Entnimm dem Etappenbericht wortgetreu den Abschnitt, der bei „Die ersten 5“ beginnt und bei „mir ziemlich schwer.“ endet.

**QUELLE**:
---*---

Zieleinlauf Tag 4: Der Ersehnteste
So lange ersehnt, weil sich vor allem die letzten Kilometer sehr in die Länge zogen. Das Ziel schien unerreichbar. Vielleicht kam uns das aber auch nur so vor. Die Etappe war mit 46 km immerhin die längste der ganzen Woche.
Frühstück um 05:30, Abfahrt nach Landeck um 06:00, Start um 07:00 Uhr. Früh begann also der vierte Tag und zum ersten Mal getapet stand ich nervös am Start. Petra hatte ebenso mit ihrem Knie und ihrem Fuß zu kämpfen. Die Anspannung war uns mit Sicherheit anzusehen.
Die ersten 5 Kilometer ging es flach dahin. Langsam versuchten wir uns, auf die heutige „Königsetappe“ vorzubereiten. Ich musste mich im wahrsten Sinne des Wortes erst akklimatisieren, denn das Atmen viel mir ziemlich schwer.
Beim ersten Anstieg von insgesamt 1600 Höhenmeter gewannen wir bald an Höhe, das Atmen ging leichter, das Tape auf meinem Knie wirkte Wunder, der Nebel wurde immer weniger, bis wir ihn schließlich komplett unter uns ließen und uns die Sonne vom blauen Himmel begrüßte.
Das Panorama war unglaublich schön. Unter uns ein Wolkenmeer, vor uns eine bunte Schlange an Trailläufern und um uns eine wunderschöne Bergkulisse. Der Weg führte uns vorbei an mehreren Liftstationen und großen Skihütten und wir trafen auf viele Wanderer, die uns mit ihrem Applaus und Glückwünschen motivierten.
Ein kurzes Stück ging es über einen sumpfigen Hang, der einer Chinesin vor uns zum Verhängnis wurde. Bis zum Knie steckte sie im Schlamm und als sie endlich herauskam, sank sie mit dem anderen Fuß genauso tief ein. Sie musste selbst so lachen, dass das Weiterkommen noch schwieriger wurde. Damit steckte sie alle um sich herum aber so an, dass wir alle aufpassen mussten, nicht selbst im Dreck zu landen. Ich konnte mich einige Meter von diesem Lachanfall nicht erholen.
Danach ging es bis zum Talschluss sehr ruhig weite. Eine angenehme Ruhe, die für den Kopf sehr entspannend war. Nach der zweiten Labestation am Arrezjoch folgte ein wunderschöner Anstieg bis zur Ochsenscharte, dem höchsten Punkt des Tages auf 2787 hm. Um uns herum ragten 3000er in die Höhe, die steinige Landschaft wurde von glasklaren Gebirgsseen aufgelockert. Ein Traum.

---*---

**ANGEZEIGTE DATEN**:
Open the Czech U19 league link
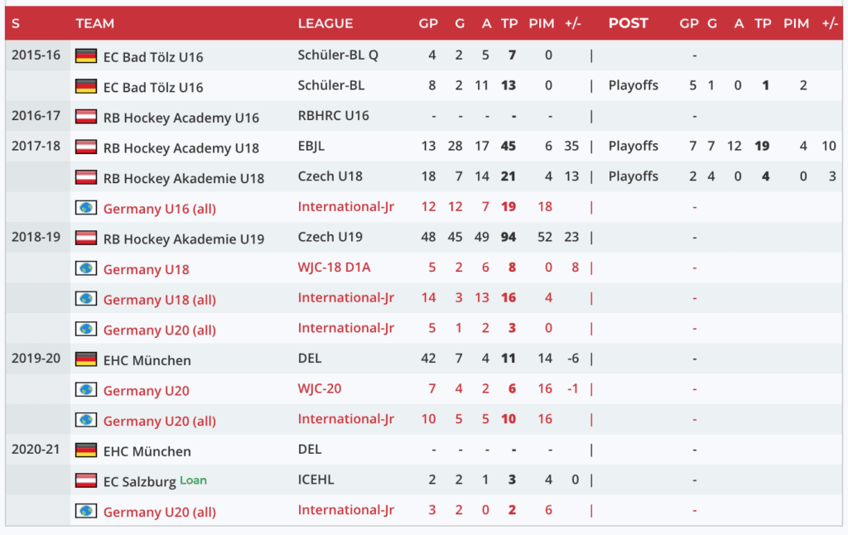Viewport: 848px width, 535px height. point(330,237)

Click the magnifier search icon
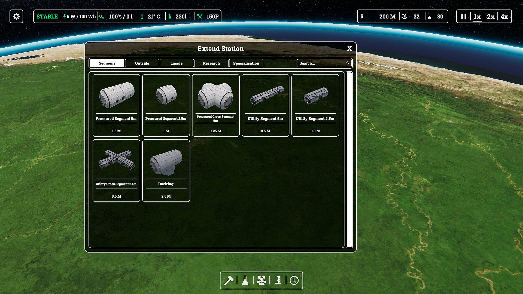347,63
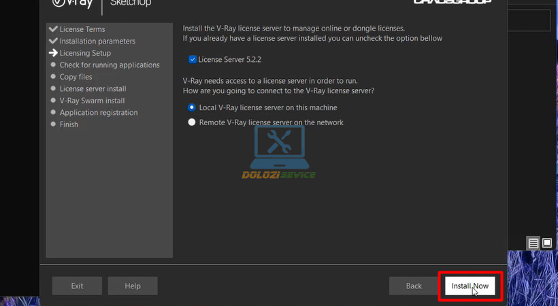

---*---

**LÖSUNG**:
Die ersten 5 Kilometer ging es flach dahin. Langsam versuchten wir uns, auf die heutige „Königsetappe“ vorzubereiten. Ich musste mich im wahrsten Sinne des Wortes erst akklimatisieren, denn das Atmen viel mir ziemlich schwer.